Body Workout Diet Plan For Weight Gain Beginner Level - Awais World

Welcome to the Awais World blog here in this blog your body needs a well-structured diet to support your increased training intensity and muscle growth. Below is a complete article on body workout diet plans:

Body Workout Diet Plan For Weight Gain Beginner Level - Awais World

Importance of a Body Workout Diet Plan:

As an intermediate-level fitness enthusiast, you've made significant strides in your fitness journey. To continue building muscle, increasing strength, and improving performance, a balanced and well-balanced diet plan is essential. Proper nutrition will speed up your workouts, aid recovery, and improve your body composition.

1. Calculate Your Caloric Needs

At intermediate levels, it's important to reassess your calorie needs. As the intensity of your training increases, you may need more calories to support muscle growth and performance.
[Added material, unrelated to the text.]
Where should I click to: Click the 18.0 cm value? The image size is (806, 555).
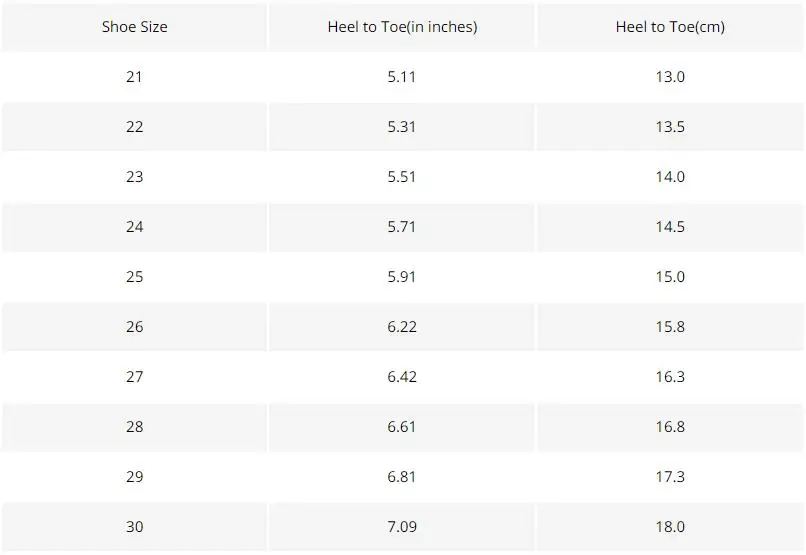coord(670,527)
You can use an online calculator or consult with a registered dietitian to determine your new calorie needs.

2. Macronutrients for Muscle Growth

Focus on macronutrients to support your fitness goals:

Protein: Protein is crucial for muscle repair and growth. Aim for about 1.2 to 1.6 grams of protein per kilogram of body weight per day. Include lean sources such as chicken, turkey, fish, lean beef, eggs, tofu, and legumes.

Carbohydrates: Carbohydrates provide energy for intense workouts. Choose complex carbs like whole grains, sweet potatoes, quinoa, fruits, and vegetables. Aim for 45-55% of your daily calories from carbohydrates.

Fats: Healthy fats are essential for hormone production and overall health. Include sources like avocados, nuts, seeds, olive oil, and fatty fish. Aim for 20-30% of your daily calories from fats.

3. Pre-Workout Nutrition

As an intermediate athlete, pre-workout nutrition is critical for optimal performance. Eat a well-balanced meal or snack 1 to 2 hours before exercising. A pre-workout meal should contain carbohydrates for energy and protein for muscle function.

4. Post-Workout Nutrition

Post-workout nutrition is critical for muscle recovery and growth. Consume a meal containing protein and carbohydrates within 30 minutes to an hour after your workout. This timing allows your body to absorb nutrients efficiently.

5. Snack Smartly

Healthy snacks can provide extra nutrients and energy between meals. Opt for whole foods like fruits, nuts, Greek yoghurt, and hummus with veggies.

6. Monitor Progress and Adjust

Track your progress and how you feel during exercise and recovery. If you notice changes in your energy level, performance, or body composition, consider adjusting your diet accordingly. Small changes in portion size or macronutrient ratio can make a difference.

7. Don't Forget About Rest

Remember that proper rest and recovery are equally important for muscle growth and overall fitness. Get enough sleep and allow your muscles time to recover after intense workouts.


As a moderate wellness devotee, a very much organized body exercise diet plan is fundamental for proceeded with progress. Zero in on macronutrients to help muscle development and execution. Focus on pre-and post-exercise nourishment, remain hydrated, and have a brilliant breakfast. Be available to making acclimations to your eating regimen in light of your singular necessities and objectives. With commitment to your preparation and appropriate nourishment, you will keep on arriving at new levels in your wellness process. On the off chance that you have explicit dietary limitations or wellbeing concerns, consider talking with an enlisted dietitian to foster an arrangement custom-made to your necessities. Continue to challenge yourself and partake during the time spent turning into a more grounded and better form of yourself.